* Work instructions
For each line below that includes the string "lượng", show the whole line.

* Saved entries
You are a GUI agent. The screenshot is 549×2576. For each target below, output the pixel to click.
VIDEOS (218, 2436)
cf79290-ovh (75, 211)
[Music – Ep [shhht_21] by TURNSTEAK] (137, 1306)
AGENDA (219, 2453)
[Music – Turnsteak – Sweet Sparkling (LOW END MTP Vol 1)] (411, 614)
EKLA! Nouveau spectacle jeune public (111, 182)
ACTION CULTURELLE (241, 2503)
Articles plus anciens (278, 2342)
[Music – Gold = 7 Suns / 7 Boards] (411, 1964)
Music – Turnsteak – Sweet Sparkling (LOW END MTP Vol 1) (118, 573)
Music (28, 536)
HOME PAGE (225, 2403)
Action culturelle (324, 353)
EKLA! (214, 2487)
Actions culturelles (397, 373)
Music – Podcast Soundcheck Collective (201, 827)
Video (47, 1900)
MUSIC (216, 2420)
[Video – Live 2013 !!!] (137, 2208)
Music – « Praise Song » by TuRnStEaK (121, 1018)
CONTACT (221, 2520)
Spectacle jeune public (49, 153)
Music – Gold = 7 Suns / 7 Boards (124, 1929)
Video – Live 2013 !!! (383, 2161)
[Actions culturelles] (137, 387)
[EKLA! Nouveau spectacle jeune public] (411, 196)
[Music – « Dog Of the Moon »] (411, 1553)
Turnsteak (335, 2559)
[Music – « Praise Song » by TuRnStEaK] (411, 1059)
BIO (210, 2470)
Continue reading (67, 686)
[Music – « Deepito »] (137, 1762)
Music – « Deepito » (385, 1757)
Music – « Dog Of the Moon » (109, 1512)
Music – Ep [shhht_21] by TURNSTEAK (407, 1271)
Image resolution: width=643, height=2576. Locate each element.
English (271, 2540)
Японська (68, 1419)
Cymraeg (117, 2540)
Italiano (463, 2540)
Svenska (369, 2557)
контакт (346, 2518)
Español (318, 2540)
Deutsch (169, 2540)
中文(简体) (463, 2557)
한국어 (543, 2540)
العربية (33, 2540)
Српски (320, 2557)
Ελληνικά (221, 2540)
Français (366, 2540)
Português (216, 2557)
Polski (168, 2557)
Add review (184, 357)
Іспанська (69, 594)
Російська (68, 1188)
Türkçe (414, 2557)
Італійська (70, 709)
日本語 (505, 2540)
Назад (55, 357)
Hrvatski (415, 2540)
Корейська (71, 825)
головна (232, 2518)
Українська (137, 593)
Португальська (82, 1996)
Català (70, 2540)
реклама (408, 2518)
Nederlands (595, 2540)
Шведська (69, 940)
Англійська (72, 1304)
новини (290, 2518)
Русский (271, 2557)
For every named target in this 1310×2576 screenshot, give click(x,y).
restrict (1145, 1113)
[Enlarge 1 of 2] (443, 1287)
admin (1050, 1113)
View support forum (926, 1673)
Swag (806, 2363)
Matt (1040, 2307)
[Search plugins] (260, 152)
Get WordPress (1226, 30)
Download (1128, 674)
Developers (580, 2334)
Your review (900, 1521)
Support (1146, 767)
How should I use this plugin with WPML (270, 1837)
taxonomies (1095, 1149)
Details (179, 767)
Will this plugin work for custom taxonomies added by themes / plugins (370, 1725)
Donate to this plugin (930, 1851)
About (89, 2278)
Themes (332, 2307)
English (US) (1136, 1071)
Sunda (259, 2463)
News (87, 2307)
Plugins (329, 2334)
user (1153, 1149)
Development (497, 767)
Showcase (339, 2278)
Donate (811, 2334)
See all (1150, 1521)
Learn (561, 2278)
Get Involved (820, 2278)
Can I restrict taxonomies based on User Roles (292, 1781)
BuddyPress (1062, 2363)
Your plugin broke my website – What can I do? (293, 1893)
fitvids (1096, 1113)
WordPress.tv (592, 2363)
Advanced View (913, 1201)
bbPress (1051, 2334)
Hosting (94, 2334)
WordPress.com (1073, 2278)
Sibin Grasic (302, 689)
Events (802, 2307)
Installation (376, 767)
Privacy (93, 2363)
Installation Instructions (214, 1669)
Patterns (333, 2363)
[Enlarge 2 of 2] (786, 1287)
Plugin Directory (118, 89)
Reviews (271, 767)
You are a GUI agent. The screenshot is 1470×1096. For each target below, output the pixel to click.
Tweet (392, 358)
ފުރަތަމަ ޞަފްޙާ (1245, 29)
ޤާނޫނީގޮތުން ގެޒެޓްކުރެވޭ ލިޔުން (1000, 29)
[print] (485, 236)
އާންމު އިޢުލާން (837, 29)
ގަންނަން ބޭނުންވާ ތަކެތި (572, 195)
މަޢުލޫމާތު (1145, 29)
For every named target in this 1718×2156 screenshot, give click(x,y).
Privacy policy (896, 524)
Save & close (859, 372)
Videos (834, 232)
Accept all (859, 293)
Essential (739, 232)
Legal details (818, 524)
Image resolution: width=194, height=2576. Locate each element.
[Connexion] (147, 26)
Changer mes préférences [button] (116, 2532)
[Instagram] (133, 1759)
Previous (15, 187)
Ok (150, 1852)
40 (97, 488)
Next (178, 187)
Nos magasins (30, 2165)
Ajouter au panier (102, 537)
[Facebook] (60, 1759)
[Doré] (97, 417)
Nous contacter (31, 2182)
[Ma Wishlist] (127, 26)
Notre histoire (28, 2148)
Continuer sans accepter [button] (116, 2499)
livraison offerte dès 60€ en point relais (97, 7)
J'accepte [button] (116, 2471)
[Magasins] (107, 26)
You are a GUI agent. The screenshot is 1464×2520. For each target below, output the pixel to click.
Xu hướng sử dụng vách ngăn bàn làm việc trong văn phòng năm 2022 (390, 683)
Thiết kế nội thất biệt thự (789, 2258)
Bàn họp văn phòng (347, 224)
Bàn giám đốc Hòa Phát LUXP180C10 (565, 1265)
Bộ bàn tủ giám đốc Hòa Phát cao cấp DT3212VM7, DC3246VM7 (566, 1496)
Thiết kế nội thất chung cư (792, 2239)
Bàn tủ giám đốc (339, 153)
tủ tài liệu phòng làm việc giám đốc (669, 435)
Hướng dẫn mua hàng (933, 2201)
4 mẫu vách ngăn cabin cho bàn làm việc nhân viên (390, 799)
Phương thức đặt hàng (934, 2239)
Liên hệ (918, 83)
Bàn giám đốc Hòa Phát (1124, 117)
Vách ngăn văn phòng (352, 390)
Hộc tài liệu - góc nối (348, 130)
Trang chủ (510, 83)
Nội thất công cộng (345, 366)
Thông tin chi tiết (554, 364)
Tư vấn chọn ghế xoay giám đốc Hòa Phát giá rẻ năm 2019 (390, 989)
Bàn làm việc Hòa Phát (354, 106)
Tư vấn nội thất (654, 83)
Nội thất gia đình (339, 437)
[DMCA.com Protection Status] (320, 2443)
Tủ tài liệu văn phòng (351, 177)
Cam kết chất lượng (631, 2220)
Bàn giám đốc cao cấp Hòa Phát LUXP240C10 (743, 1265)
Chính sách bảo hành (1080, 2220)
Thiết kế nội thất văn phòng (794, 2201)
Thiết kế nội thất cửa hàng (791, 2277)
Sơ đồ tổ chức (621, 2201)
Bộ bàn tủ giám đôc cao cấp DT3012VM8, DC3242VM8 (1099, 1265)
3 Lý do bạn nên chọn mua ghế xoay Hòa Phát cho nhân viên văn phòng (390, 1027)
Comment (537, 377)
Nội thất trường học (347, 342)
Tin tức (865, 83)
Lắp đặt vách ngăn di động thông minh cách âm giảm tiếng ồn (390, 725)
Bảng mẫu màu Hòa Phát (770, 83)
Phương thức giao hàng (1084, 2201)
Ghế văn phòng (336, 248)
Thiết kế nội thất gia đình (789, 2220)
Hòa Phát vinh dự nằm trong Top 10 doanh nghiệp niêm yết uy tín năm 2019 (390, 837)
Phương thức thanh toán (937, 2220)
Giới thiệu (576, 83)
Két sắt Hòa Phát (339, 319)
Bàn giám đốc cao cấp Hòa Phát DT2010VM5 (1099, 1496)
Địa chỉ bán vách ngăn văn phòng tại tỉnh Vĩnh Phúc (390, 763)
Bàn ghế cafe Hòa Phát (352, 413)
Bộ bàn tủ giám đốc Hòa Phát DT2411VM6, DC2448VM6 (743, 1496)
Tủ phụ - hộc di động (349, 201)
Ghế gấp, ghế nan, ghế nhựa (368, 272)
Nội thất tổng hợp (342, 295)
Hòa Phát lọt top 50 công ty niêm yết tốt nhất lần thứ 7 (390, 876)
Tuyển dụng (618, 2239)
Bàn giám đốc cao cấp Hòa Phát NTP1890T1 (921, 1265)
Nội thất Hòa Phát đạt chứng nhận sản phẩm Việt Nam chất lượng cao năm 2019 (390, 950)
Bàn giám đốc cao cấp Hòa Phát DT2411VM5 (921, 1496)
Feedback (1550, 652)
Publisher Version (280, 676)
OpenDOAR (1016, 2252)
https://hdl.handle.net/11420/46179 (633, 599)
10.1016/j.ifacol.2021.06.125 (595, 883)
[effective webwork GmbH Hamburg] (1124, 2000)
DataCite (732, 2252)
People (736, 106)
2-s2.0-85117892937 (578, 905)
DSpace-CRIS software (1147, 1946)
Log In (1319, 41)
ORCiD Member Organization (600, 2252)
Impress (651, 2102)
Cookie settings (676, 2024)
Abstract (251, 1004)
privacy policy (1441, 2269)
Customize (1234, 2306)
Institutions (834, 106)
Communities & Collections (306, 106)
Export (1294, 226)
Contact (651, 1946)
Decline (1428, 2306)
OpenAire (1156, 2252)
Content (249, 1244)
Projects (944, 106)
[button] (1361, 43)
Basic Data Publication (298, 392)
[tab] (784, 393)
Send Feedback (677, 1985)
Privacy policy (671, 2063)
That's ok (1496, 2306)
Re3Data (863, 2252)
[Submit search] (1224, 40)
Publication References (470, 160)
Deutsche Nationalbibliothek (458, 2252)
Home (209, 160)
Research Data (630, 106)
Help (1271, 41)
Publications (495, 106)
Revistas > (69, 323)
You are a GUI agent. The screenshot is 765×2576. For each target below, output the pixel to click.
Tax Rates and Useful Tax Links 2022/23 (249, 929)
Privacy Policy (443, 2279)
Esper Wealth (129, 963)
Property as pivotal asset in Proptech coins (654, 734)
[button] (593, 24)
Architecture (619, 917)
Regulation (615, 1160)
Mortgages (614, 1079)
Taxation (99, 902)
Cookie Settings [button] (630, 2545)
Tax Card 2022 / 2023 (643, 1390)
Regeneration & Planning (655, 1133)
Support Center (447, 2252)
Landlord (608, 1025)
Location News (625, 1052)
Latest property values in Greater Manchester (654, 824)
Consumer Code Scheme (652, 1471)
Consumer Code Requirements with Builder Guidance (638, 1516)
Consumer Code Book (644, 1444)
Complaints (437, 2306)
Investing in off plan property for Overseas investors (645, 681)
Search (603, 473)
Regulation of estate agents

* Result
Cam kết chất lượng (631, 2220)
Nội thất Hòa Phát đạt chứng nhận sản phẩm Việt Nam chất lượng cao năm 2019 (390, 950)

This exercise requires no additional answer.